Colour – Light that is reflected off an object
We started our exploration on the element of design of colour with a colour matching sheet. We reviewed our primary, secondary and tertiary colours. Red, yellow and blue are primary colours that make up all the rest and can’t be formed by mixing. Orange, green and purple are secondary colours that are made by mixing two primary colours. Tertiary colours are made by mixing a primary and a secondary colour, like when red and green are mixed to make brown. We also learned about monochromatic colours, which are various shades (add black) and tints (add white) of one colour, and complementary colours, which are a primary and a secondary colour that are opposite to each other on the colour wheel.
After filling in these worksheets, we created our own colour wheels made out of plasticine. It was really cool folding the differently coloured plasticine together until they made the colours we were looking for, with the exception of non-compliant purple (the red and blue mixed together refused to be anything other than a slightly purple hued brown).

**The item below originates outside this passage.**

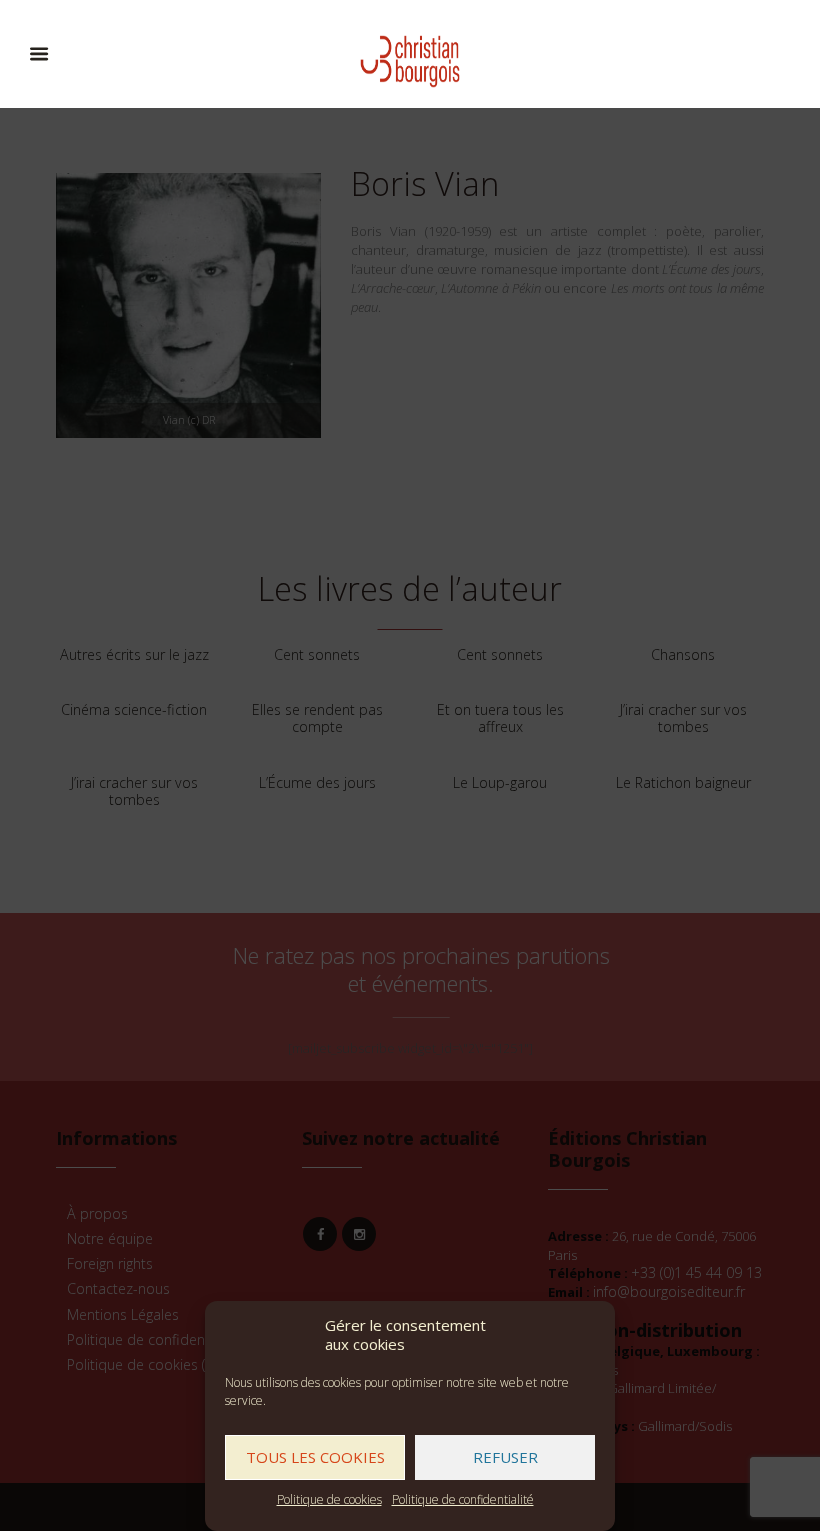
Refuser (505, 1457)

Our last colour activity for the day was to choose a colour scheme from the handout above to create something of your choice. The possibilities were endless and I decided to focus on complementary colours. Since complementary colours are vibrant, especially when contrasted, I wanted to make something that felt LOUD and NOISY. I did this less with the use of colours, and more with my use of line. I may have been a few classes early with that one!
The mentor artist that I chose for colour is makeup artist Linda Hallberg. This watercolour-like look was created entirely with makeup June 2016, inspired by the LGBTQ pride flag, and worn in support LGBTQ rights.